The Mammals Made Long-Lived in the Laboratory

A wealth of long-lived mammals can be found in the laboratories of aging researchers. The healthy life spans of these animals are extended by comparatively minor genetic alterations, drugs such as rapamycin, or environmental changes like calorie restriction that are used to identify targets for future genetic engineering. This is the domain of the metabolic engineers, who see no better way forward than to gently slow aging by tweaking the operation of human metabolism. It will be a long and expensive road, and at the end will not produce results that can help people who are already old. Metabolic engineering cannot produce rejuvenation, the reversal of aging - yet it is the dominant body of longevity science in this day and age.
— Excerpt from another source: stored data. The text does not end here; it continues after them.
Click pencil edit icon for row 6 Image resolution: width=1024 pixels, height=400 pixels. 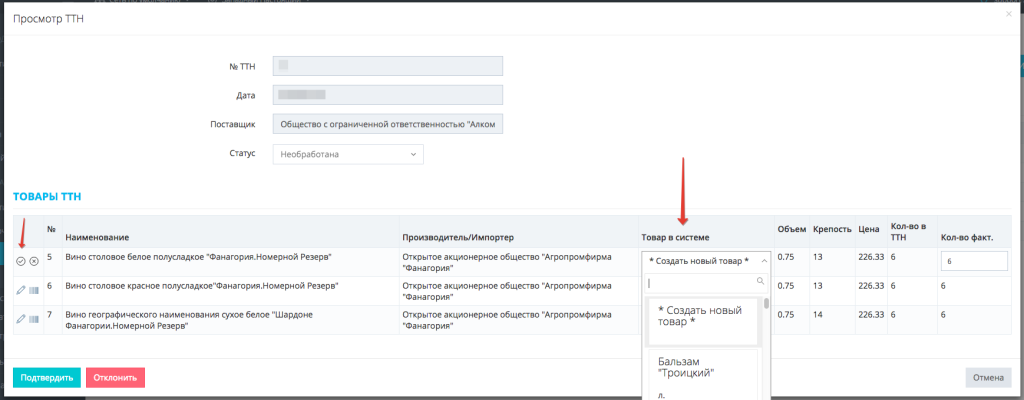[x=21, y=290]
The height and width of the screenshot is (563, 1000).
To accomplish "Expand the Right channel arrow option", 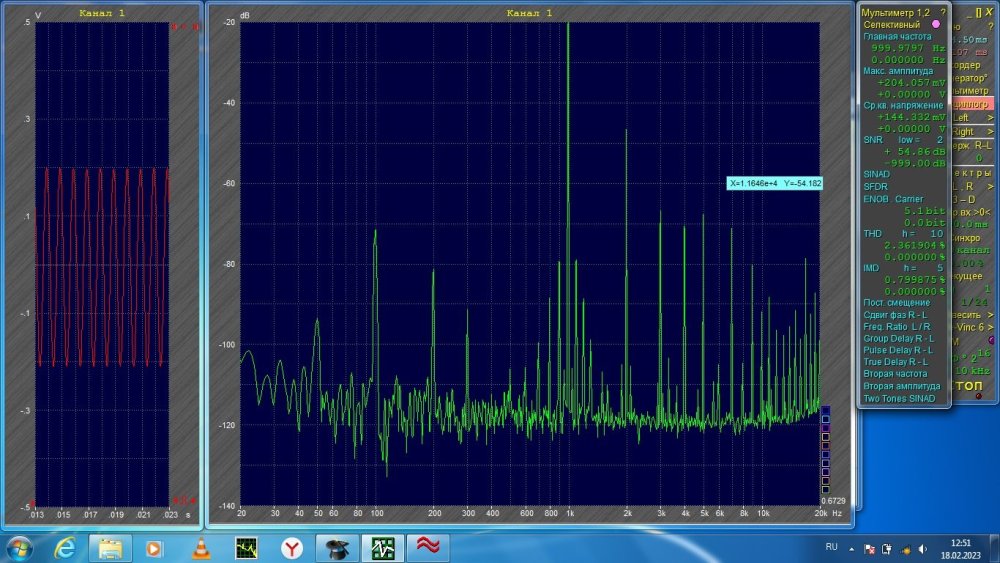I will [x=990, y=131].
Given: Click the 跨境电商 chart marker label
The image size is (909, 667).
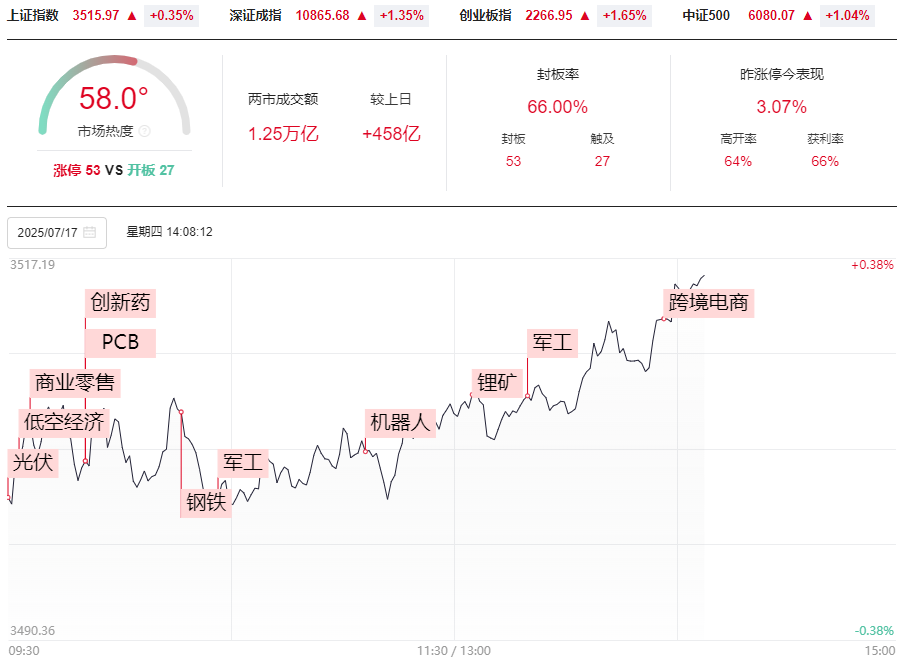Looking at the screenshot, I should pyautogui.click(x=708, y=302).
Thus most of the new research you'll see or read about is directly only towards either understanding or at best slowing aging, with significant results not really expected for a couple of decades. Here is a review of the sort of foundational work taking place in this field:

Studies of the effects of single-gene mutations on longevity in Caenorhabditis elegans, Drosophila melanogaster and Mus musculus identified homologous, highly conserved signalling pathways that influence ageing. In each of these very distantly related species, single mutations which lead-directly or indirectly-to reduced insulin, insulin-like growth factor (IGF) or insulin/IGF-like signalling (IIS) can produce significant increases in both average and maximal lifespan. In mice, most of the life-extending mutations described to date reduce somatotropic (growth hormone (GH) and IGF-1) signalling.

The reported extensions of longevity are most robust in GH-deficient and GH-resistant mice, while suppression of somatotropic signalling 'downstream' of the GH receptor produces effects that are generally smaller and often limited to female animals. This could be due to GH influencing ageing by both IGF-1-mediated and IGF-1-independent mechanisms.
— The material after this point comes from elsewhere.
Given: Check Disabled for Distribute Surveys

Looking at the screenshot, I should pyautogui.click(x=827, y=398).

In mutants that have been examined in some detail, increased longevity is associated with various indices of delayed ageing and extended 'healthspan'. The mechanisms that probably underlie the extension of both lifespan and healthspan of these animals include increased stress resistance, improved antioxidant defences, alterations in insulin signalling (e.g. hypoinsulinaemia combined with improved insulin sensitivity in some mutants and insulin resistance in others), a shift from pro- to anti-inflammatory profile of circulating adipokines, reduced mammalian target of rapamycin-mediated translation and altered mitochondrial function including greater utilization of lipids when compared with carbohydrates.

None of this is useless knowledge: the more that is known about aging and biology in mammals, the easier it will be to strike off and build working rejuvenation technology that can repair and revert the biochemical differences between a young person and an old person. But we are already well past the point at which it is practical to do this: time spent acquiring further knowledge of aging biology is now nowhere near as valuable as time spent on building the known forms of repair-based rejuvenation biotechnology. The different in time taken to produce results and the difference between slowing aging and reversing aging is counted in hundreds of millions of lives.

While you were reading this sentence, a dozen people just died, worldwide. There. Another dozen people have perished.

And this will continue until we build the means to treat aging as a disease and cure the old by repairing the accumulated cellular and biochemical damage that is killing them.